You know who, who knows if you know, we’ve made the perfect decisions, obviously, I’m sure we haven’t, but that’s kind of been
Andrew: All right. And one of the things that you were telling me before you got before we got started was you’re thinking longer term. Look, this thing. is working. It’s got its customers, it’s got room for growth. Now you’re thinking maybe you wanna bring somebody in who can be the operator, who can work with you, where you don’t have to spend day in and day out on the mechanics of growing.
You can think, bigger vision, envision, and then maybe even take on a third project or a fourth.
Baird: Yeah. With, again, we’re kind of hitting that spot where we did with Wave where, you know, it’s it, it’s becoming. You know, there’s a lot of moving parts, um, not even that many, but just enough moving parts to keep you from working on new creative projects, which is where I’m just always gonna naturally gravitate towards.
Um, and it, you know, it’s that tricky question of, you know, how does, how does subtitle. Get the right people or the right resources into the business that it needs to grow. And if that’s not us, what does that look like?

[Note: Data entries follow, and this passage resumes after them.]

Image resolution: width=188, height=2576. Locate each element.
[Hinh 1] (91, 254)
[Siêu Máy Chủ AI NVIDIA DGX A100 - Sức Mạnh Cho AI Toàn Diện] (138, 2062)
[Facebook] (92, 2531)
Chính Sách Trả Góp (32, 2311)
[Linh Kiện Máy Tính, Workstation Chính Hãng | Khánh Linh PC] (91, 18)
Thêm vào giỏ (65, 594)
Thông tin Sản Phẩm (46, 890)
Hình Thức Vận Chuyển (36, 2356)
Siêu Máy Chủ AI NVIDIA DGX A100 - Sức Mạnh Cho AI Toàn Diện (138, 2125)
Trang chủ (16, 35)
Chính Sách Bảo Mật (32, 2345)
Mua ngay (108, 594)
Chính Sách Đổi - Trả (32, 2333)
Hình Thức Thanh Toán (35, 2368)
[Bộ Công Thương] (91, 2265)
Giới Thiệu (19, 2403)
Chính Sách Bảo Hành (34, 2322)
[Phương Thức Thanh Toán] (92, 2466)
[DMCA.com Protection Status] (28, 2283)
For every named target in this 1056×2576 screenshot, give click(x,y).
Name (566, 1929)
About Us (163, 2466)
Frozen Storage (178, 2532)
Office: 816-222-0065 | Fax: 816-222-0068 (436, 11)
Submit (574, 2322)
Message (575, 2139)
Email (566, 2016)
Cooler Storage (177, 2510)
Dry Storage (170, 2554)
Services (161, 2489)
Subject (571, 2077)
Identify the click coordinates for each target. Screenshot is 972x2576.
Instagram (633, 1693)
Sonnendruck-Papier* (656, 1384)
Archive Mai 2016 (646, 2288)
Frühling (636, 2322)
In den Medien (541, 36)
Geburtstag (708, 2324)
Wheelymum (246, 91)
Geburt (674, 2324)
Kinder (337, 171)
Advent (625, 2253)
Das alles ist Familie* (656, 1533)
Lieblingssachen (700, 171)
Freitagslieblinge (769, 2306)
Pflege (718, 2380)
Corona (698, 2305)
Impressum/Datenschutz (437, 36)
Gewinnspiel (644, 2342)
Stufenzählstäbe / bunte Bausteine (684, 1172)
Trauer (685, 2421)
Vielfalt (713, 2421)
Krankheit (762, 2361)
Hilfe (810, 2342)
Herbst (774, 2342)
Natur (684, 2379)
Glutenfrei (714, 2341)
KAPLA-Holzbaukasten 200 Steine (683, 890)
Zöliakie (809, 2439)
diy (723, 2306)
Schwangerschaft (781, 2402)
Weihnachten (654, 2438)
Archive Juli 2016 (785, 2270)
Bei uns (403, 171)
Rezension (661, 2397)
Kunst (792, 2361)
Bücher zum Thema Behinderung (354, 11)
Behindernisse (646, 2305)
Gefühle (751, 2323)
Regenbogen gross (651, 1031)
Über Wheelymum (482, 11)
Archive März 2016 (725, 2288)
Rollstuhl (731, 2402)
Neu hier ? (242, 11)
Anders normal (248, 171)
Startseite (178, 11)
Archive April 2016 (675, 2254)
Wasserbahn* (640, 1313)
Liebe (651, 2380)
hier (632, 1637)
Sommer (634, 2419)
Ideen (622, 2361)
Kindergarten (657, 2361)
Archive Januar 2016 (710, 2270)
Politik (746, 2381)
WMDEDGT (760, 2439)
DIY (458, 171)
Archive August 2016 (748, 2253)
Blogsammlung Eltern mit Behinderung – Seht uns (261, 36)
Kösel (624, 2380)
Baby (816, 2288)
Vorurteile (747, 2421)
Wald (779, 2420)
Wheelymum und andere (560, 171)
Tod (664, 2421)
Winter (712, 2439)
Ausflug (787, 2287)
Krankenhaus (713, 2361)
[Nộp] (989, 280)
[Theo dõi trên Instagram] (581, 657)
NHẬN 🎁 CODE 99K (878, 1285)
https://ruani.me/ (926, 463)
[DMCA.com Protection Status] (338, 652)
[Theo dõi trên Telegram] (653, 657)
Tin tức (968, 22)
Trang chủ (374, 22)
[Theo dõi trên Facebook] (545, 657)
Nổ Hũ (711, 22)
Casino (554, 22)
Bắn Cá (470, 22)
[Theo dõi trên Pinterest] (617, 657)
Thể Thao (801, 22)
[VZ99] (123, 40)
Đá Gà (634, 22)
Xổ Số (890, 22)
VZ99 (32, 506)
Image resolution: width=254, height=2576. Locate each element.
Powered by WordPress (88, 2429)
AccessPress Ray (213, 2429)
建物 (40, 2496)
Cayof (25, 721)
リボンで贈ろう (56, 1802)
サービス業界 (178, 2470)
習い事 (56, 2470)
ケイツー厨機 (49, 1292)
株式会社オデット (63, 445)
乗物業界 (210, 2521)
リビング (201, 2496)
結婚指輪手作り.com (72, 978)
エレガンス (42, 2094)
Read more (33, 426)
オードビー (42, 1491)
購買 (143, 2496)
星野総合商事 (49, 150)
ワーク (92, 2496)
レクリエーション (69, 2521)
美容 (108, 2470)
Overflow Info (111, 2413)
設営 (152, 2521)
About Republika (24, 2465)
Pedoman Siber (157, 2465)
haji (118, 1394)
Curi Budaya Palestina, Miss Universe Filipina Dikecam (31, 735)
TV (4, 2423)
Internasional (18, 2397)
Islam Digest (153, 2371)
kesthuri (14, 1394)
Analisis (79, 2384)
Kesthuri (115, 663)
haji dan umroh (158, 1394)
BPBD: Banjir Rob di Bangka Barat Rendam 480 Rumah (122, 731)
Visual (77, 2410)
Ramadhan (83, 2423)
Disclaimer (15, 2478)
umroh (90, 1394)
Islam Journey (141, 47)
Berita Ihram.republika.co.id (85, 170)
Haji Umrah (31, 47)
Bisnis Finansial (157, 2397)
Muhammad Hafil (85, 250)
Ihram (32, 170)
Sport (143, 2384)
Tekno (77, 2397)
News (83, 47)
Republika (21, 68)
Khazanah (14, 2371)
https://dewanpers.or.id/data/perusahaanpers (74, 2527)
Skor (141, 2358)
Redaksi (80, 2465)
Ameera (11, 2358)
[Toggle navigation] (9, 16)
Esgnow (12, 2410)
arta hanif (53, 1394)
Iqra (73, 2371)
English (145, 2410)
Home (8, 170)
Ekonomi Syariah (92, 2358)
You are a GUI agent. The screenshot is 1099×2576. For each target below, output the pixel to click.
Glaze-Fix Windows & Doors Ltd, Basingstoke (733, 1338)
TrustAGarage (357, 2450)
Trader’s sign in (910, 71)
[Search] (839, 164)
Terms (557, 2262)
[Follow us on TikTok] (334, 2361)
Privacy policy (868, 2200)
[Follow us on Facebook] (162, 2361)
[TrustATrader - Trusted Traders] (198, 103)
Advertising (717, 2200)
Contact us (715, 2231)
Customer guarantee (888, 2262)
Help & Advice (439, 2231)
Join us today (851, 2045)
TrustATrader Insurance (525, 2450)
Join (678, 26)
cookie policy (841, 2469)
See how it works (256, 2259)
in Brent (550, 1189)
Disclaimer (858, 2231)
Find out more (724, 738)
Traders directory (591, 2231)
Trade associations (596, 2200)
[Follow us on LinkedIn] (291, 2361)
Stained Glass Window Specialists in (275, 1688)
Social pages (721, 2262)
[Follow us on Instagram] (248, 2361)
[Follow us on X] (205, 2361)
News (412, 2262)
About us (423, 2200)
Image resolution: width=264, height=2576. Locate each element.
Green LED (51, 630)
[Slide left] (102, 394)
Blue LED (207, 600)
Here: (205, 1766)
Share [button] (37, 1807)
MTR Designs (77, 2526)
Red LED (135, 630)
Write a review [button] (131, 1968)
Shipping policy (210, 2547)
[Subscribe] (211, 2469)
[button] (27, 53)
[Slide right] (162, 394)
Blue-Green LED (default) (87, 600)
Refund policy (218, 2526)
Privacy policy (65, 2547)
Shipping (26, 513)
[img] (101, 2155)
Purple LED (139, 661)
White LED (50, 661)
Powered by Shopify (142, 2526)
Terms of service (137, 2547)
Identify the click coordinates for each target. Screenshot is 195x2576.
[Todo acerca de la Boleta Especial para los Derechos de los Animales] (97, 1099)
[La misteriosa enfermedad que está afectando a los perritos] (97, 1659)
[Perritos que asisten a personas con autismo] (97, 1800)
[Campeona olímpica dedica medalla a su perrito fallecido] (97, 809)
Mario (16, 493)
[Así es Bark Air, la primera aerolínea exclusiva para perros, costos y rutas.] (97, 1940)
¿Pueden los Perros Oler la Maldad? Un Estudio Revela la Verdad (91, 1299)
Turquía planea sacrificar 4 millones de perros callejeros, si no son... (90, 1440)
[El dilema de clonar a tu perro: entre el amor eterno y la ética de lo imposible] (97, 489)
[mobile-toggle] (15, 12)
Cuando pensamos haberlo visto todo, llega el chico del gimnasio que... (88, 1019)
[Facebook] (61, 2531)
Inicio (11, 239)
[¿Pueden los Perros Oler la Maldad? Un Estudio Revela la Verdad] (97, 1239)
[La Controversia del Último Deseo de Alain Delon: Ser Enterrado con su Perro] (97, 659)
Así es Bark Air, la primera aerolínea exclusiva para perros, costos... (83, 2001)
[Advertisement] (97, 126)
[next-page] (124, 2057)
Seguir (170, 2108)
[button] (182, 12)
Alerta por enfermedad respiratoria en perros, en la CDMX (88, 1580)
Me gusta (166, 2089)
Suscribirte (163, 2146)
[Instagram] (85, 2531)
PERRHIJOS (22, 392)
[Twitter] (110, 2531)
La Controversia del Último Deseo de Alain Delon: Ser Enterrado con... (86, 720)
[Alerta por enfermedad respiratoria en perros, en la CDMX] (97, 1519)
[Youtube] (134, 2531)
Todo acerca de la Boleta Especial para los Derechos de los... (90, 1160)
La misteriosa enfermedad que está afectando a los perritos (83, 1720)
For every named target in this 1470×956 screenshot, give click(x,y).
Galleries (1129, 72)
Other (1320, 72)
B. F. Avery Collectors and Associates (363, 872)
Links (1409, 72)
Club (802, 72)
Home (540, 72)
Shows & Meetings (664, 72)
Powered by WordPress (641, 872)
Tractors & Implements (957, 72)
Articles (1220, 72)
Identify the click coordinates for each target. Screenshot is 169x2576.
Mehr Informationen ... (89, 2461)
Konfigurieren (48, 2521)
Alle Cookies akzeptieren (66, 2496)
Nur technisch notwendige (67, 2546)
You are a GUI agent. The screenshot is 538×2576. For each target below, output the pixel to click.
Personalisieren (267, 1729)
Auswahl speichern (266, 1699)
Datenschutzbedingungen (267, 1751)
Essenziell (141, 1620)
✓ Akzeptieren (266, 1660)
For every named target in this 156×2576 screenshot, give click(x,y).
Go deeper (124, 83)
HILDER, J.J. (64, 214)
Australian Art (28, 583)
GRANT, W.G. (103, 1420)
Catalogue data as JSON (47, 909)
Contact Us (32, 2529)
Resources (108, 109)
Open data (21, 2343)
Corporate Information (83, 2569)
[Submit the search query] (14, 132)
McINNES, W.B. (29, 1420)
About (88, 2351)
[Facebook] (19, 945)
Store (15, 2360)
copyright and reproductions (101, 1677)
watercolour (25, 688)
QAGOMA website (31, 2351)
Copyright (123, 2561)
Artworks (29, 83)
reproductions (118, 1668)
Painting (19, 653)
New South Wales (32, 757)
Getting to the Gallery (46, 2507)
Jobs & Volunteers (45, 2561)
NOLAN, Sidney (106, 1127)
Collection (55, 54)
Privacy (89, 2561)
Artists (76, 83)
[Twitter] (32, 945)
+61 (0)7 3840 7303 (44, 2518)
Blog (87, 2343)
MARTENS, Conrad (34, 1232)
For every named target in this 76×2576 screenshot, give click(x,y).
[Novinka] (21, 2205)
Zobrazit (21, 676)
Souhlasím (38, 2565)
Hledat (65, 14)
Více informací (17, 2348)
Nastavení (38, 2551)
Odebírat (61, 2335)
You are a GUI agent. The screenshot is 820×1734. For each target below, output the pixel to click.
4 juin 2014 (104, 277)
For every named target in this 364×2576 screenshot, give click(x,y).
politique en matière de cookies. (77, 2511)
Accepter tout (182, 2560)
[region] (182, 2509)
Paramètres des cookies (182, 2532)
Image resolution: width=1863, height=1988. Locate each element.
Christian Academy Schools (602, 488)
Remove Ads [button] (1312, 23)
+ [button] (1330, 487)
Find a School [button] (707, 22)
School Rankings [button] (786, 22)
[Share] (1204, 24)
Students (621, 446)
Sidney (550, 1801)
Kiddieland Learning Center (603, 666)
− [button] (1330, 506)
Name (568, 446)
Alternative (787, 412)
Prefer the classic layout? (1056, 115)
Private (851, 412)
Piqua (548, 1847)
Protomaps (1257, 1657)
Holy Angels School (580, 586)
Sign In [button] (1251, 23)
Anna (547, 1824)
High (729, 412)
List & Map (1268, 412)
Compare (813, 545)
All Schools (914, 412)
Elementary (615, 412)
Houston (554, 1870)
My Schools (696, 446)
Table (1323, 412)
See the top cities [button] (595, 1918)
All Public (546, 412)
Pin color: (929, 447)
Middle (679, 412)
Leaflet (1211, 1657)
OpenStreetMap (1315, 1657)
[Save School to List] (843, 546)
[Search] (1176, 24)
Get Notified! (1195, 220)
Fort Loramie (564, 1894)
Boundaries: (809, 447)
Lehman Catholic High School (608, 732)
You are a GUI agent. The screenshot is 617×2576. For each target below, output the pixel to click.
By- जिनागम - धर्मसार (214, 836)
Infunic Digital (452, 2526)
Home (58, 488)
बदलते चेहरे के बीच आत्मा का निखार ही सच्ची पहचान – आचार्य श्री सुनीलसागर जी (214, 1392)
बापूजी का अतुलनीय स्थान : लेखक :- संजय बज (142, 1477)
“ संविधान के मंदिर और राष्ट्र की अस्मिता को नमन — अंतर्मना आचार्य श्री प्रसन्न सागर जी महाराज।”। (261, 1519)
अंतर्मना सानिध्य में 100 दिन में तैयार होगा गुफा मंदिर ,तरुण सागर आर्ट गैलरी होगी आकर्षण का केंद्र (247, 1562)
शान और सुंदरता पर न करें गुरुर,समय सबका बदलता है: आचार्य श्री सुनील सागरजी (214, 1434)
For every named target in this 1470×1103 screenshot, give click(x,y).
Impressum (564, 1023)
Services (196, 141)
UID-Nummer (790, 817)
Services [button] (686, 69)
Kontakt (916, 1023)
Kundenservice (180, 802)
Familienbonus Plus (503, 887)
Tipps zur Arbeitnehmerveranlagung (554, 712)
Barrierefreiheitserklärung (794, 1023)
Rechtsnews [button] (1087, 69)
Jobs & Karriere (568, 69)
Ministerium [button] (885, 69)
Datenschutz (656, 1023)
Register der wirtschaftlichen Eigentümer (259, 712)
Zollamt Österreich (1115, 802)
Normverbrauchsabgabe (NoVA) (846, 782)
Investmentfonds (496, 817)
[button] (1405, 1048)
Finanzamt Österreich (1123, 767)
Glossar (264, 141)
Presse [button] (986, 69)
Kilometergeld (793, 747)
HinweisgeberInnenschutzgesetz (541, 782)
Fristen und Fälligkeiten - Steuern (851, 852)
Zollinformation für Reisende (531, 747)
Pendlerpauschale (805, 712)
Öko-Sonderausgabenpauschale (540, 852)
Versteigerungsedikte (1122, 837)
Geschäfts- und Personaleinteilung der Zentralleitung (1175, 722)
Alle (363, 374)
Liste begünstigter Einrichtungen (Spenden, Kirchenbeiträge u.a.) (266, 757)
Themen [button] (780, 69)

So, you know, everything from bringing on, um, new operators to selling it or, um, I’ve recently been learning about growth equity firms that actually kind of do this.
They’ll come in and, you know, invest in your company and bring an operating team with it, and you can stay on in certain capacities. So there’s a lot of different ways to do it, and that’s gonna be you. I think we’ve got a good six to eight month roadmap, six to 12 month roadmap that we need to execute on, and then it’ll be trying to figure out what next, what is next for the company, which is always, you know, a big topic and,
Andrew: What’s a good way for people to connect with you? I know that you sold your company to somebody who reached out to you with a cold email. Is email the best way? Is Twitter the best way? What’s a good way to.
Baird: Um, yeah, if it’s company specific, um, you know, beared@subtitle.com um, is is a good way to reach me. LinkedIn and Twitter are definitely the two platforms that I’m hanging out on most. I don’t really post a lot, but um, I am there
Andrew: Twitter is the way the two of us connected. We scheduled this whole thing, I think via Twitter direct messaging. Thanks for being on here. The website for anyone who’s been curious about it, what he’s working on right now. Subtitle. It’s like subtitle, but with a z. subtitle.com. Beautiful site.
Congratulations on all the success bear. Thanks for being here.
Baird: Thanks, Andrew. Yeah, appreciate it. Thanks for having me.